Chart shows examples of the invisible lost time reduction on 12¼-in.- sections across the three-well campaign. Source: TotalEnergies/Baker Hughes.
Chart shows examples of the invisible lost time reduction on 12¼-in.- sections across the three-well campaign.
Source: TotalEnergies/Baker Hughes.

Well #2H. The initial segments of both the 17.5‑in. and 12.25-in. sections of the #2H well were drilled in advisory mode. Then, the team moved to closed-loop drilling for the final sections—a total of 1041 m in the 17.5-in. section and 1289 m in the 12.25‑in. section. In the 12.25-in. section, automated advisory recommendations proposed reducing reaming time prior to making connections because real-time models consistently showed the hole was being cleaned during drilling. This reduced weight-to-weight times by 7 minutes relative to the previous 12.25-in. section. This resulted in a record-setting time for the section that improved upon the next-best drilling time by more than 3 hours.

Well #3H. Based on the results of the first two wells, TotalEnergies elected to use advisory mode for only the first small segment of the 17.5-in. section of the #3H well, employing automation for the remaining 94% of the wellbore.

The team utilized advisory and ADD services, including hole-cleaning monitoring along with vertical section and ROP data-driven optimization in the #3H well’s 17.5-in. section. This resulted in 331 m more footage being drilled in the #3H in the same amount of time as was spent drilling the #1H well, and instantaneous ROP increased by 52%.

About 30% of the footage was drilled automatically using ADD and employing Corva apps to visualize and analyze performance improvements. The 17.5-in. section of the #3H well was the most successful, increasing on-bottom ROP by 41% and reducing weight-to-weight time by 25%, with 92% of the section drilled automatically using ADD.

Employing advanced technologies across these wells delivered significant savings.

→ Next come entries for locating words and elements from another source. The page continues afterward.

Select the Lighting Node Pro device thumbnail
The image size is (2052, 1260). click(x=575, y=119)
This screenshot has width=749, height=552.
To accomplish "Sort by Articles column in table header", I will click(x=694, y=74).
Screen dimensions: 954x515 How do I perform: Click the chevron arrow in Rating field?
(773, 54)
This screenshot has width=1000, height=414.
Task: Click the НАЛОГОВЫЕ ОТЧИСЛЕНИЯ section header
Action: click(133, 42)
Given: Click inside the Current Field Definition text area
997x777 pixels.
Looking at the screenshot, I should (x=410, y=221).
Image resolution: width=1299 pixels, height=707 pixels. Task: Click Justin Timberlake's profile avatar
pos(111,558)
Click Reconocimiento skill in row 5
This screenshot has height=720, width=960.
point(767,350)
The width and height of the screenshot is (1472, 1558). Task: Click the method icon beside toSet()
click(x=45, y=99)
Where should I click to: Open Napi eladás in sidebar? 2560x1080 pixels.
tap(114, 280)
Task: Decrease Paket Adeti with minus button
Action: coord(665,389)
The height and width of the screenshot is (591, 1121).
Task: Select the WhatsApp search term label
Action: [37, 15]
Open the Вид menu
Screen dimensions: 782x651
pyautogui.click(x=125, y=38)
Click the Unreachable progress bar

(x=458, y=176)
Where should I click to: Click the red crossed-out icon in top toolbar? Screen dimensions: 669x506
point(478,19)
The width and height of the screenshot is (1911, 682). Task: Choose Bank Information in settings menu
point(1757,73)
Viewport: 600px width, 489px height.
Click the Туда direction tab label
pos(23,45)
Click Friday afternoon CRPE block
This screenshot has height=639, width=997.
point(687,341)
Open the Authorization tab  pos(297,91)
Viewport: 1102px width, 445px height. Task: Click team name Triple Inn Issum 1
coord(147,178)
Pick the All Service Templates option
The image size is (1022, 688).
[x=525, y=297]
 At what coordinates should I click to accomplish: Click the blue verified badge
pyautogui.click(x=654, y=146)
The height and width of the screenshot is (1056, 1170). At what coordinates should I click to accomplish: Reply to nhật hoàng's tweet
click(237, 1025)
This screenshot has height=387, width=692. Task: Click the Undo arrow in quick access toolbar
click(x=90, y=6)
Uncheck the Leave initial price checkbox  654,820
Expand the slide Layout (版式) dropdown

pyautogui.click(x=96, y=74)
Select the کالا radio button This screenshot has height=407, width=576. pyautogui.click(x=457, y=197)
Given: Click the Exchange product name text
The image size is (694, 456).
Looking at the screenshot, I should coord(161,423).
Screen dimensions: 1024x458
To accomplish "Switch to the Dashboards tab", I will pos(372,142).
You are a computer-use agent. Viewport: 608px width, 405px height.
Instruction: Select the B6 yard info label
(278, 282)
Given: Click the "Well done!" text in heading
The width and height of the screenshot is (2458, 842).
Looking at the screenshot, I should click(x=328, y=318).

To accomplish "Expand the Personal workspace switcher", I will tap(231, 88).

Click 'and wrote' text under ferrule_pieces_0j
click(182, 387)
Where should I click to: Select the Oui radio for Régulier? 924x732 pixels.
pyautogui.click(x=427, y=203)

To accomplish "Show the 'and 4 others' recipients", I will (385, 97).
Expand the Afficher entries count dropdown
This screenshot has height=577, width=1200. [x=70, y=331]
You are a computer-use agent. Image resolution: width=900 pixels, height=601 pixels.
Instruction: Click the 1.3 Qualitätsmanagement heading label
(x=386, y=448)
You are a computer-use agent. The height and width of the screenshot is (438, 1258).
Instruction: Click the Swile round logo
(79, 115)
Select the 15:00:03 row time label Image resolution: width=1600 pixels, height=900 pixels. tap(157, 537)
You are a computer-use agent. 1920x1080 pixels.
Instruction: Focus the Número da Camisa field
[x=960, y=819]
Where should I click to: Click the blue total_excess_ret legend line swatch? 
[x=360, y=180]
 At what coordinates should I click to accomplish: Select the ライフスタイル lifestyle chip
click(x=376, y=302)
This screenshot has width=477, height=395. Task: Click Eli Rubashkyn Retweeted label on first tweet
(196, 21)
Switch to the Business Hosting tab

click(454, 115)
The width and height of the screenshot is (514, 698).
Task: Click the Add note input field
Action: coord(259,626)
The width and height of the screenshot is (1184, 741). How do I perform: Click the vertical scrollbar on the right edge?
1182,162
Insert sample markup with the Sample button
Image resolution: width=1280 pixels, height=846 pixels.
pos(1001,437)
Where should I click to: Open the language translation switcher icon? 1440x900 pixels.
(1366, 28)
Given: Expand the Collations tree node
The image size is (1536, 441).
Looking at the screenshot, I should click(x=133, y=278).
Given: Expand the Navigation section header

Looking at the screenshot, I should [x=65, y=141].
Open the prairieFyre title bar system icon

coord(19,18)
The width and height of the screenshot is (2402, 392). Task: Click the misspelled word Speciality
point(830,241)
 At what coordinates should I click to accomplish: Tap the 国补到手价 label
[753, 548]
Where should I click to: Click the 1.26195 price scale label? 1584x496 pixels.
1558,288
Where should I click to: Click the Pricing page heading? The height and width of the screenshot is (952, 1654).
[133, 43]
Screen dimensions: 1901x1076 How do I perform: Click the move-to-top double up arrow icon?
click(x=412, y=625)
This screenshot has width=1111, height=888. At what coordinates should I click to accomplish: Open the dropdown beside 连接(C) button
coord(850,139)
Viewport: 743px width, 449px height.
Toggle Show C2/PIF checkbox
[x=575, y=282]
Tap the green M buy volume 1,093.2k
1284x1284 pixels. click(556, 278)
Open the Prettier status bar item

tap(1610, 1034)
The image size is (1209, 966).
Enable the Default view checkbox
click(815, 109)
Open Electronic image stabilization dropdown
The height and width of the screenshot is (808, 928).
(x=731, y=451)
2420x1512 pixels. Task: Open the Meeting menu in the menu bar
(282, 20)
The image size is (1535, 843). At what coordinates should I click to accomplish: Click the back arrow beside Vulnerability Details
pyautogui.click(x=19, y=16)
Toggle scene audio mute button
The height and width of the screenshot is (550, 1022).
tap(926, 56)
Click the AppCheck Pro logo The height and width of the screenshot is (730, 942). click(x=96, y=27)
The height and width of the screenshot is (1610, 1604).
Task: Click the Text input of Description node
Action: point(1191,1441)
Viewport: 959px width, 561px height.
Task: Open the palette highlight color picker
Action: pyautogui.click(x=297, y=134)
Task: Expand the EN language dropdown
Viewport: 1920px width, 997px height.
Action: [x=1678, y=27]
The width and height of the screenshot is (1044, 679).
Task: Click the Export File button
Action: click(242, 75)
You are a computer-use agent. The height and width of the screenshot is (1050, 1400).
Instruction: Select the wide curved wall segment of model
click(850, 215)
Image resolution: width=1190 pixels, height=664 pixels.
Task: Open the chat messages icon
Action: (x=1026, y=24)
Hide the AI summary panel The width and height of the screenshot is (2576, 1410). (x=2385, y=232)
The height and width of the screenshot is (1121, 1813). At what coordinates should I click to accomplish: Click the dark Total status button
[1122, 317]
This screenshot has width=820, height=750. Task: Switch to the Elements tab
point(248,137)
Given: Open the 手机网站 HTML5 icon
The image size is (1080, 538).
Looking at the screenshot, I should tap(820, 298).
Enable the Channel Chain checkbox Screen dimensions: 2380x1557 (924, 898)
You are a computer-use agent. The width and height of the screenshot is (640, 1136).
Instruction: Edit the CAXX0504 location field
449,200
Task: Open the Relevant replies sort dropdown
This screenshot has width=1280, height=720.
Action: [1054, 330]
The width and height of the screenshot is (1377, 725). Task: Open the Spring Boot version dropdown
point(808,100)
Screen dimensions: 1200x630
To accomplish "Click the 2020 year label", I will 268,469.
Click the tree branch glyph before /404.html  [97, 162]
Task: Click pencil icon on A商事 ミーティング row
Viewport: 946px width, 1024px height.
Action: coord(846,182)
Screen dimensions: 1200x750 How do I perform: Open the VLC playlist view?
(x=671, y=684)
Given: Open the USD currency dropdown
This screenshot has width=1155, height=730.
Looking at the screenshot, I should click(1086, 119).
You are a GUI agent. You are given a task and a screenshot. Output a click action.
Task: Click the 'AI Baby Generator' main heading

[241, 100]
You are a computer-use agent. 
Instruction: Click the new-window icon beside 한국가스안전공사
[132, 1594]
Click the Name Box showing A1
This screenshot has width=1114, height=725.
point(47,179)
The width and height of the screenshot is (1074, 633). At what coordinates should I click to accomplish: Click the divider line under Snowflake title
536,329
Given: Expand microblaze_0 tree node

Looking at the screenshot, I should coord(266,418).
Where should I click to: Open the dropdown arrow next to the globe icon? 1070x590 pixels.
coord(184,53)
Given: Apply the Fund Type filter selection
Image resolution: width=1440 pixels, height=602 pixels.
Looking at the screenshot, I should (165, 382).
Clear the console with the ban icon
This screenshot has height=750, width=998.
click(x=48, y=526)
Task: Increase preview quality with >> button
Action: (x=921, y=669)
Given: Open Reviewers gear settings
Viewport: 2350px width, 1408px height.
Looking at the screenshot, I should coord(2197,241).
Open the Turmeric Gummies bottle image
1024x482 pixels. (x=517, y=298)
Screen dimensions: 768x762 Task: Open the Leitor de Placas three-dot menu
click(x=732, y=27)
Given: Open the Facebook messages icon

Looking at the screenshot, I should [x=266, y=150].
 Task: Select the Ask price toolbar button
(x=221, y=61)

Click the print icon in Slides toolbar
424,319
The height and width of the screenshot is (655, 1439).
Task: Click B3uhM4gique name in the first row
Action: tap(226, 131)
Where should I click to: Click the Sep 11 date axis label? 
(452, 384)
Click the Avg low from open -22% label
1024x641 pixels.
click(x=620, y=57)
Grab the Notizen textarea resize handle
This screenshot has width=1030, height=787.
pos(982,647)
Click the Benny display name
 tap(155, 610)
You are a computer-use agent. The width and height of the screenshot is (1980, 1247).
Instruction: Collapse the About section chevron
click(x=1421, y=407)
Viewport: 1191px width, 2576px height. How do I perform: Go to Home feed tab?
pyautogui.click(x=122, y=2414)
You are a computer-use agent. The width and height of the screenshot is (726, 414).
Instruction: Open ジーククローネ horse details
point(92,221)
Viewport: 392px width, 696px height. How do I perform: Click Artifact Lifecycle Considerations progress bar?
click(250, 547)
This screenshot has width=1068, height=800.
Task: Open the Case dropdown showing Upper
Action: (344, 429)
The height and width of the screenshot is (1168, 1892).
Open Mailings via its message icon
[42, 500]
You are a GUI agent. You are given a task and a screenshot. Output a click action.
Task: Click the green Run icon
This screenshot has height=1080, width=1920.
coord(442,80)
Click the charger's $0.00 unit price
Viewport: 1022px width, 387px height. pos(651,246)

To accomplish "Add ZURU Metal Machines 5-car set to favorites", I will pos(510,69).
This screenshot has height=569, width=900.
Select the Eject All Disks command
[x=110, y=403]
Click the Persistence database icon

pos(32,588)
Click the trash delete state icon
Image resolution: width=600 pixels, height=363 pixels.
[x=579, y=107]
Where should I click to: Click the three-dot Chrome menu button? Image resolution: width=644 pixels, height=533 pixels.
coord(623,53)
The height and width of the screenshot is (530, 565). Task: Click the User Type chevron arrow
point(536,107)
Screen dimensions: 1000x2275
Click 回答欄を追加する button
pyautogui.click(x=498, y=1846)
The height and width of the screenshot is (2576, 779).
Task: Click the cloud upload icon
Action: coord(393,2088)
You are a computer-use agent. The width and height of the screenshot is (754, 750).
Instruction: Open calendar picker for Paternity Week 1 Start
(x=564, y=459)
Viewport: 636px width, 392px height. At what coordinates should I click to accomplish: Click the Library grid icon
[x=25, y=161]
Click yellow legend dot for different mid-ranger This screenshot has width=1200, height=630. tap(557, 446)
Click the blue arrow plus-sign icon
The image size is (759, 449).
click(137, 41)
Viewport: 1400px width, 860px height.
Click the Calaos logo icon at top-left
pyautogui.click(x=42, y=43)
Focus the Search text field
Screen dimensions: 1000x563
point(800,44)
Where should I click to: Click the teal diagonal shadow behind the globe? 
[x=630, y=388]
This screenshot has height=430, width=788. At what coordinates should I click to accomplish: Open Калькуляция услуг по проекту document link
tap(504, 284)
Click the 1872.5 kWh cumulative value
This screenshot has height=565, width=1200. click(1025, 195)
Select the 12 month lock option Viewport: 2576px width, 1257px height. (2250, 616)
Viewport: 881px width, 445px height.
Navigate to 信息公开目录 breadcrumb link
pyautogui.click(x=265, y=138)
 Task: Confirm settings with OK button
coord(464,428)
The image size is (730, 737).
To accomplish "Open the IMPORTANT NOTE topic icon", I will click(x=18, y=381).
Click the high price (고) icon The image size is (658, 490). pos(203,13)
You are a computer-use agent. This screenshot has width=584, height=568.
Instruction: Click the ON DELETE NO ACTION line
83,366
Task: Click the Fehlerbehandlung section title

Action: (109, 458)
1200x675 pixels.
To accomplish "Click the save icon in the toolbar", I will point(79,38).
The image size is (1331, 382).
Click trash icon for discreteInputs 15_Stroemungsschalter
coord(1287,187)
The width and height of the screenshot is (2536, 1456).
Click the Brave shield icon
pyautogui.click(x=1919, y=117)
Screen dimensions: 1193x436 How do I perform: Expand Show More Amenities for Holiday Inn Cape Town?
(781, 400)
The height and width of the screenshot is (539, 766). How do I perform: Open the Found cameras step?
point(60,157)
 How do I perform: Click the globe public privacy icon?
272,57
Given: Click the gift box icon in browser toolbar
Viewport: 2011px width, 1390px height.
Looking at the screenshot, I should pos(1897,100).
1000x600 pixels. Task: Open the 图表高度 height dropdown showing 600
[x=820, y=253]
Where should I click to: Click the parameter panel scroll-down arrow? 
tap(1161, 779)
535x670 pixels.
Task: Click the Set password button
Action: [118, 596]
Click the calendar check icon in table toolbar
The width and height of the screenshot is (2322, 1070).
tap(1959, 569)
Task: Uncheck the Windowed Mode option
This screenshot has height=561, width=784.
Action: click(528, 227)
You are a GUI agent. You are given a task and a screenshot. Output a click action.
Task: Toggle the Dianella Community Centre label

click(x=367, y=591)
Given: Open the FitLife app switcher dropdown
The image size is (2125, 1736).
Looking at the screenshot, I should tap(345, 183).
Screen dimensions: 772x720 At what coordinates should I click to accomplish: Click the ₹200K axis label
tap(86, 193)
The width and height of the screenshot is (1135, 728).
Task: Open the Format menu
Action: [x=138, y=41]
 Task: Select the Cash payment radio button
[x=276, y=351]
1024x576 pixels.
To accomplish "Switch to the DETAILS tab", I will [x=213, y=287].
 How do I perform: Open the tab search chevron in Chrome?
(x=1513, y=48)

The drilling successes achieved on the Fénix project prove the industry is well past the point of merely talking about automation and is moving well down the road toward broad implementation.

Setting Standards for Automated Performance

The Fénix project is a milestone for Argentina, marking the first time the Baker Hughes-developed automated advisory and ADD services and Corva technologies were deployed together offshore. The faster and more accurate decision-making enabled by the advanced technology led to increased ROP and reduced weight-to-weight times in three ERD wells, proving the value of automated drilling and establishing a benchmark for future projects in similar drilling environments. The exceptional results achieved through automation and advanced real-time data analytics set a new bar for drilling performance.

Mariano Pozo, SPE, is the global head of drilling engineering specialties for TotalEnergies, based in Pau, France. With over 2 decades of experience across Latin America, southeast Asia, and Europe, Pozo has led multidisciplinary teams in delivering complex well designs for onshore, offshore, deepwater, unconventional, and carbon capture and sequestration projects. He is the corporate focal point for drilling automation and the technical referent for procurement, driving the global implementation of cutting-edge technologies across TotalEnergies’ affiliates. His career spans leadership roles in Argentina, Myanmar, and France, and includes deep expertise in well construction and cost-efficient drilling operations. Pozo’s international perspective and technical depth make him a key figure in advancing digital and engineering excellence in the energy sector.

Matthew Forshaw, SPE, leads Baker Hughes’ global well-construction automation business. With over a decade of international experience, he began his career offshore in the North Sea before progressing through roles in operations management, technology development, commercial strategy, and product leadership. Forshaw led the team that delivered the world’s first autonomous reservoir section and has contributed extensively to the industry by authoring more than 20 SPE papers and holds multiple patents for digital well construction and drilling-automation innovations.